An appeals court this week denied American Express' motion to wait until the end of its appeal before amending merchant provisions deemed unlawful. Instead, a previously issued court order to alter those agreements will go into effect next month, freeing merchants to steer customers from Amex to preferred forms of payment.
"We are disappointed the request for a stay was denied," Amex wrote in a statement to The Beat. "We will move forward to modify the Non-Discrimination Provisions in our merchant contracts, per the trial court's remedy. We expect that the trial court's order will become effective on July 20."
It's a moment Southwest Airlines has been waiting for. The airline, which prides itself on low costs, is among dozens of merchants that has backed the yet-to-be launched mobile payment platform and would-be Apple Pay competitor, CurrentC.
Additionally, once free of Amex's merchant agreements, Southwest "can offer Rapid Rewards frequent flier points to encourage customers to use lower cost forms of payment," according a filing this month that urged the appeals court to lift Amex's stay.
Southwest in a filing talked up its participation in the Merchant Customer Exchange, or MCX, a collective of merchants established in 2012 to develop a mobile wallet solution.
The now-live Apple Pay has generated plenty of buzz, even intriguing some in the corporate travel space, but CurrentC continues to operate in invite-only beta mode and its corporate travel implications are less clear. The company has targeted 2015 for a national rollout but did not immediately reply on its status.
"CurrentC competes with other mobile payment systems like Apple Pay that are supported by Amex and the other major credit card networks (and that have not committed to lowering costs or allowing merchant steering)," noted the court filing by Southwest, which declined an interview to discuss its plans to promote CurrentC or other steering plans.
While Southwest is the only airline participant in MCX, dozens of major merchants have backed the CurrentC mobile wallet, including 7-Eleven, CVS, Dunkin' Donuts, ExxonMobil, Gap, Rite Aid, Sunoco, Target, Wal-Mart and Wendy's. The app is compatible with Apple and Google mobile devices.

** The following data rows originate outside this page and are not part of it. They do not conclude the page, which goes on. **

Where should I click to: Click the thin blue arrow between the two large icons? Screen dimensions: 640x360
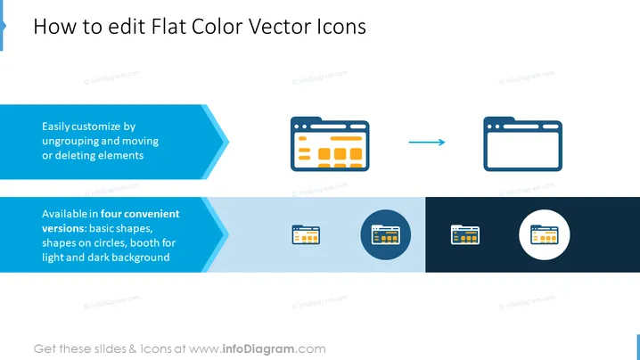click(427, 142)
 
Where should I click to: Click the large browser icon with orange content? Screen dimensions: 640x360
click(330, 144)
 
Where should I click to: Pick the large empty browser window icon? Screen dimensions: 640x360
click(523, 144)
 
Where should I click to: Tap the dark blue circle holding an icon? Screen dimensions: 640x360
click(386, 234)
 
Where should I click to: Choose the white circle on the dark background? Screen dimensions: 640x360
click(544, 234)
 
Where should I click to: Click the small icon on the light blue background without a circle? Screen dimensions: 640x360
click(306, 234)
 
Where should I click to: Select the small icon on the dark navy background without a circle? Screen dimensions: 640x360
click(465, 234)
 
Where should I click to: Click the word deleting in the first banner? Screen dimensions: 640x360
click(78, 156)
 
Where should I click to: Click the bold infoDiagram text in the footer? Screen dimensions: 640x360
click(258, 349)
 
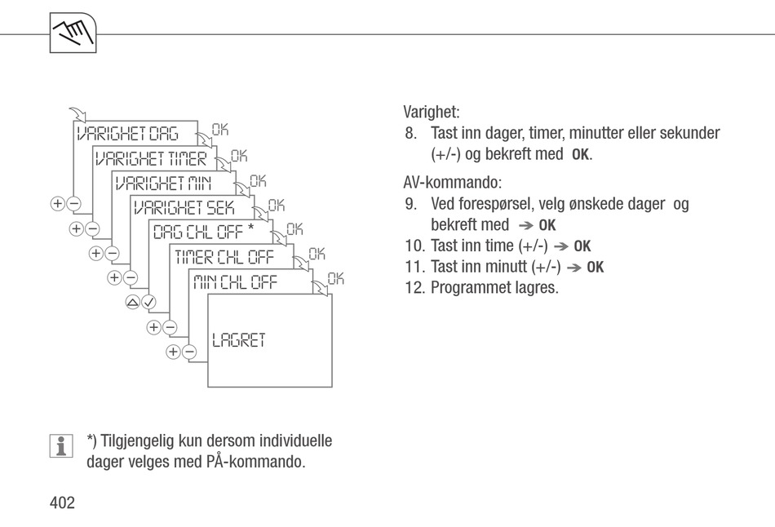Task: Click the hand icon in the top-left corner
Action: tap(73, 33)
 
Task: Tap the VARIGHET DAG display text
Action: tap(127, 134)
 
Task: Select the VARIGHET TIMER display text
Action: tap(151, 159)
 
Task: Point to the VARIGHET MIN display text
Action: tap(163, 184)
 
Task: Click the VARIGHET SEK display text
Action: tap(184, 208)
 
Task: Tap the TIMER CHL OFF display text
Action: tap(224, 257)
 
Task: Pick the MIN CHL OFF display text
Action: tap(235, 281)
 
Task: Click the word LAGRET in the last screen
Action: tap(239, 340)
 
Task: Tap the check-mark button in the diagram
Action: tap(148, 302)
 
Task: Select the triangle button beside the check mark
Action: tap(132, 302)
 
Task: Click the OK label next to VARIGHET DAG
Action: tap(220, 130)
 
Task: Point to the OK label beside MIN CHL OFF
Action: tap(335, 278)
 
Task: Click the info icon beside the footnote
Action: tap(61, 446)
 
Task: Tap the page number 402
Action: tap(62, 503)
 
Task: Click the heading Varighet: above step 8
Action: tap(432, 112)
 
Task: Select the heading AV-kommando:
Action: tap(452, 183)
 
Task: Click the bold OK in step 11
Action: tap(595, 267)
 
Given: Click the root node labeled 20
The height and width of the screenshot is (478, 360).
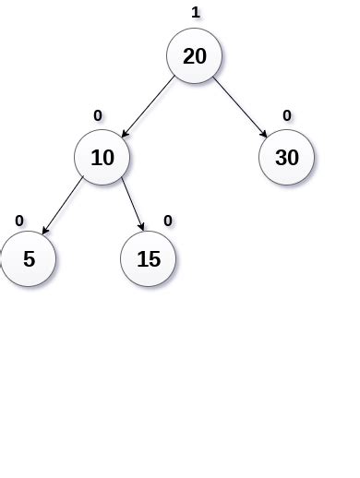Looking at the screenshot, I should coord(195,55).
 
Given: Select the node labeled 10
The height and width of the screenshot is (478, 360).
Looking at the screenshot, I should coord(102,157).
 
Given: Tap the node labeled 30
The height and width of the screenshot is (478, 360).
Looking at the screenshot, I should coord(287,157).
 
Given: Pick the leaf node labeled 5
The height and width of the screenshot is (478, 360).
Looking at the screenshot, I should coord(29,259).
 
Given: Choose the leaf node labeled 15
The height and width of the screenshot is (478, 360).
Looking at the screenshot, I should coord(149,259).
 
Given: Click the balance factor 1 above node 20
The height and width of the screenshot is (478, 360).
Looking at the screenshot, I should coord(195,13).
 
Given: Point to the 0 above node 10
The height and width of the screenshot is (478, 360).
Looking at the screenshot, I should coord(98,115).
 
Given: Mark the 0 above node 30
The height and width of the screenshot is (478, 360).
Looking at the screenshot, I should coord(287,115).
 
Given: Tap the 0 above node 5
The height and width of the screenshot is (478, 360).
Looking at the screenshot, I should coord(19,221).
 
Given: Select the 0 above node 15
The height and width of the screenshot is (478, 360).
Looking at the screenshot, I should coord(167,221).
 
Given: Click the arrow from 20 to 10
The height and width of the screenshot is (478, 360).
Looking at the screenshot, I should coord(148,107).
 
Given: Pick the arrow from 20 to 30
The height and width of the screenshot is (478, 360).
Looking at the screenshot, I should coord(241,107).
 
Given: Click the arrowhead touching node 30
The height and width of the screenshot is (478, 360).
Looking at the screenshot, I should coord(264,135).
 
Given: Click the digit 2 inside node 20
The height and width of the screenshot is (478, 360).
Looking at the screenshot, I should coord(188,55).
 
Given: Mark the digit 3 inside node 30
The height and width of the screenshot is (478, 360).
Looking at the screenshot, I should coord(281,157).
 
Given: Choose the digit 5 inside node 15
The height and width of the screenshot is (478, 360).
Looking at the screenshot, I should coord(155,259).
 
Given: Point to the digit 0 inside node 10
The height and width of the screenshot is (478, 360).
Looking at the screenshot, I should coord(109,157).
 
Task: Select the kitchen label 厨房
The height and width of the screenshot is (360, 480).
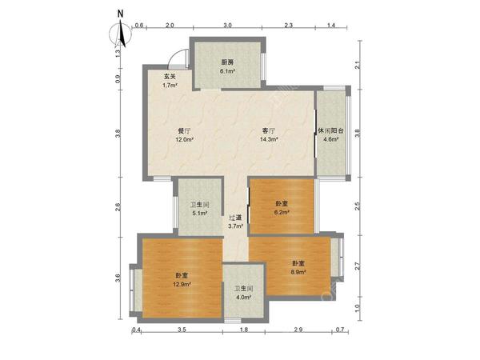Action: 227,62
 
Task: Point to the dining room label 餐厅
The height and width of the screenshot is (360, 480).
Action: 184,130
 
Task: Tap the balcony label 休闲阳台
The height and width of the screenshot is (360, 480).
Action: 330,130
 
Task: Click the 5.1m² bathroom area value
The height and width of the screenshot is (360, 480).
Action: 199,213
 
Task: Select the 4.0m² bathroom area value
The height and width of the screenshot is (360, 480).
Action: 243,298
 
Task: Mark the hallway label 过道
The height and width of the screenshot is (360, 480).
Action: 235,218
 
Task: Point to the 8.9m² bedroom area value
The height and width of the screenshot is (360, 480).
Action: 298,273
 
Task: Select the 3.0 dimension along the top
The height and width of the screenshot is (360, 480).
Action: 227,26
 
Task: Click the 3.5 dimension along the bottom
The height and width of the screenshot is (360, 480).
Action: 182,330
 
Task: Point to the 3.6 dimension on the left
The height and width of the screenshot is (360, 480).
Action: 118,278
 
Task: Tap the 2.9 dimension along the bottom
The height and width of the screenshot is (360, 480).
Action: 298,330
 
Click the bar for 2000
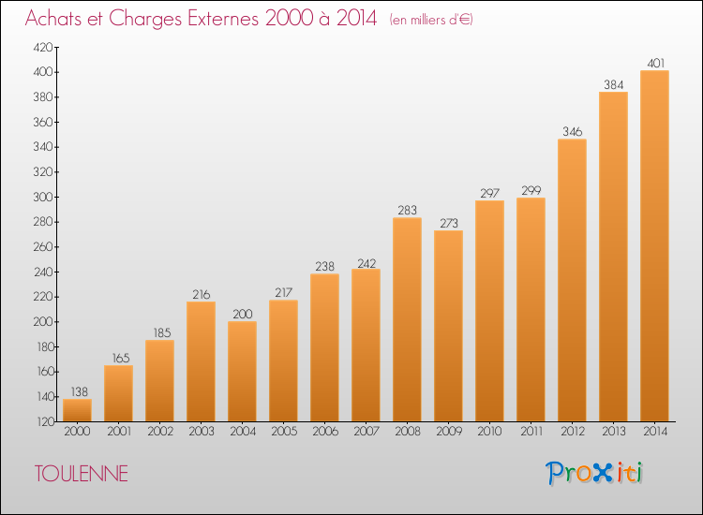tap(77, 410)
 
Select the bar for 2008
tap(407, 319)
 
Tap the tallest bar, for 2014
tap(654, 246)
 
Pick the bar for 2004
tap(242, 371)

Still, the payment option appears angled at a consumer, not a corporate audience. The "variety of financial accounts" to which CurrentC links include "personal checking accounts, merchant gift cards and select merchant branded credit and debit accounts" but not corporate travel and expense cards. Even so, on its website, the company indicated "plans to add additional forms of payment, including credit cards."

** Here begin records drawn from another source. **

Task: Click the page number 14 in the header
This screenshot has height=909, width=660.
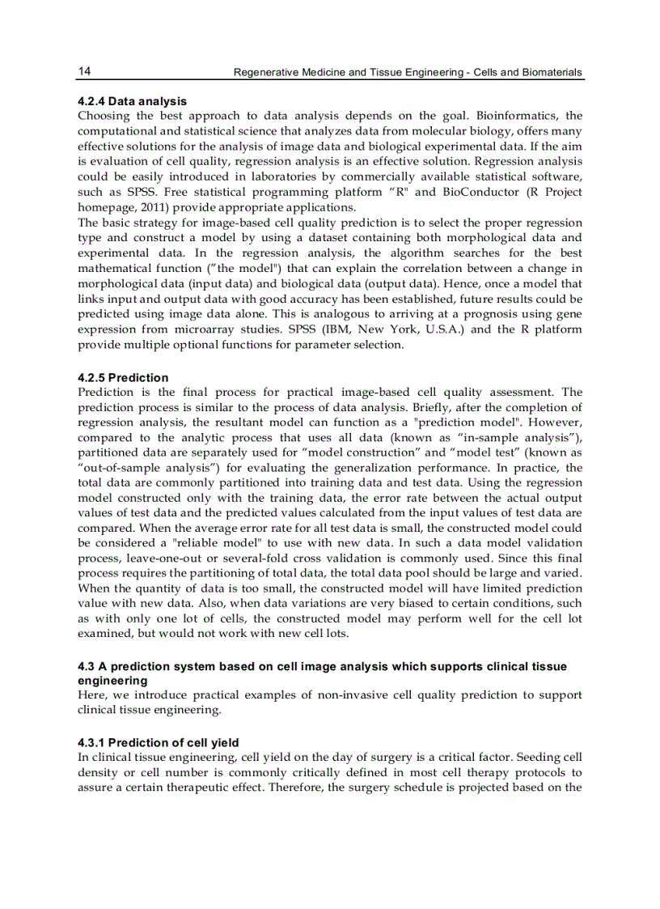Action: [84, 71]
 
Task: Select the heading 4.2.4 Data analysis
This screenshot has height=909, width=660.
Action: [132, 101]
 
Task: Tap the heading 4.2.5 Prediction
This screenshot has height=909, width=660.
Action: [123, 377]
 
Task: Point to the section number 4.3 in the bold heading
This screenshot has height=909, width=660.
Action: [86, 666]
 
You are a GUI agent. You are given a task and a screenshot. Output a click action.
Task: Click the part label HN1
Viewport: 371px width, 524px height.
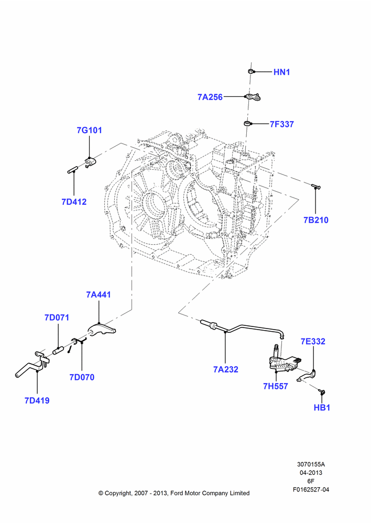click(281, 72)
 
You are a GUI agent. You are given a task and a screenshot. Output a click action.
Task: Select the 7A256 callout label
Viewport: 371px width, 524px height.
click(210, 97)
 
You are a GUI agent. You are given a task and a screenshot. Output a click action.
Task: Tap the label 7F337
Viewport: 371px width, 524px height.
click(282, 124)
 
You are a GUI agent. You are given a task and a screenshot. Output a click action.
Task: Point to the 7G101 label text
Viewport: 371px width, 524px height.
click(89, 130)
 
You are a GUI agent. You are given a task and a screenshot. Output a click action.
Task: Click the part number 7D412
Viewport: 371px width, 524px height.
click(74, 202)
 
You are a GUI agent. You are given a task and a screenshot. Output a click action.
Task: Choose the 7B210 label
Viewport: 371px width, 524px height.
click(316, 220)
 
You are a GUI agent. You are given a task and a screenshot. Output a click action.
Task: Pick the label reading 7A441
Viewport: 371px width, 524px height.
click(99, 294)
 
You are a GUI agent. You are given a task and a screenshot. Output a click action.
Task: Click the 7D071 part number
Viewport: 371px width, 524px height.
click(57, 318)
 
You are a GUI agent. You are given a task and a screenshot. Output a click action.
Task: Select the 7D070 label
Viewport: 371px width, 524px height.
click(82, 377)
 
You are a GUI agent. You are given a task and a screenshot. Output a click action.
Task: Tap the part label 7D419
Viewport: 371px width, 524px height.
click(37, 400)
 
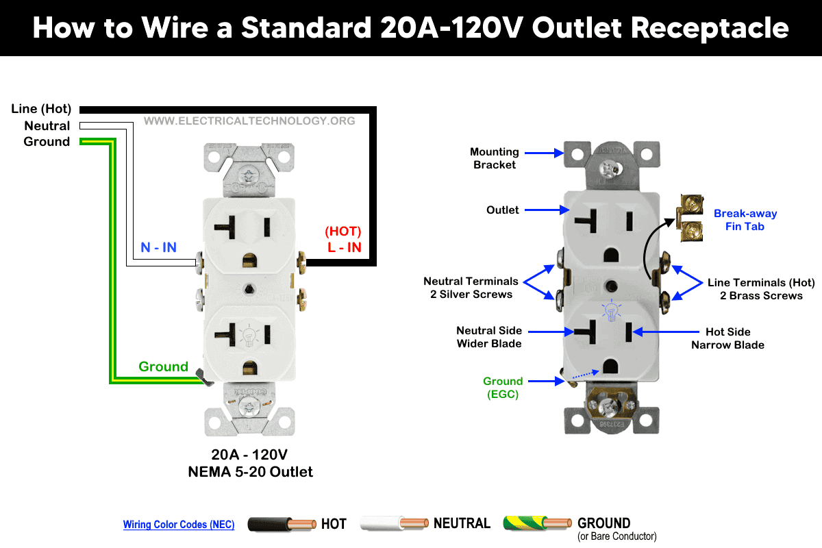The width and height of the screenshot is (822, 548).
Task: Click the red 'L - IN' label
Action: click(x=344, y=247)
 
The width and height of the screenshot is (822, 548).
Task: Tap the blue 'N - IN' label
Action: click(x=158, y=247)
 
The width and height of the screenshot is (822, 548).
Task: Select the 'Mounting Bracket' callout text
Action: click(x=494, y=158)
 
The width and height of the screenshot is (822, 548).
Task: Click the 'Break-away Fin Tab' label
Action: click(x=745, y=220)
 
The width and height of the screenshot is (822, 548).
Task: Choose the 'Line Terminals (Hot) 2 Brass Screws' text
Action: click(x=761, y=289)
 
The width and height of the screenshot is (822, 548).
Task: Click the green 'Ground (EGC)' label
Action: click(x=503, y=388)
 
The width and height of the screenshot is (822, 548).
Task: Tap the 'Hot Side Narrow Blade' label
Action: click(x=727, y=338)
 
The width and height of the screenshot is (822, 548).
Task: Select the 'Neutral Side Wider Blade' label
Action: click(x=489, y=337)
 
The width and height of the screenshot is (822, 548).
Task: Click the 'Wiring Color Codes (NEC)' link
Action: click(x=179, y=525)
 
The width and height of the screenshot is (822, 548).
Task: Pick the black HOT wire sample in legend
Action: click(x=282, y=525)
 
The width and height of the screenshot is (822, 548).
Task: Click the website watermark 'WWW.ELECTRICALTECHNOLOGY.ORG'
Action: click(x=249, y=121)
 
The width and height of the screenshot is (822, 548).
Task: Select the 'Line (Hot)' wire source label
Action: click(x=40, y=109)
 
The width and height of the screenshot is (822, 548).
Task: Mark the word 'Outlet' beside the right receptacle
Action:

CurrentC bills itself as a merchant-friendly alternative to mobile wallet offerings from Apple or Google. Its noncredit payment options provide cheaper transactions, the QR code-scanning technology "works with most existing point-of-sale and payment terminals" and the app links closely with merchant programs, integrating "coupons, loyalty and payment into one seamless transaction," according to the firm.
Yet, even ahead of its official launch, the tech press has pounced on CurrentC, seizing on a data breach last year; poor app store ratings, presumably from beta users; PayPal's acquisition of its underlying mobile wallet technology; the recent resignation of its CEO; and some founding MCX merchants that have embraced Apple Pay. On its website, CurrentC promises more functionality, but some reviewers and tech writers have said its checkout process, which requires the user to enter a pin and other key strokes, takes longer than an Apple Pay tap-and-go transaction.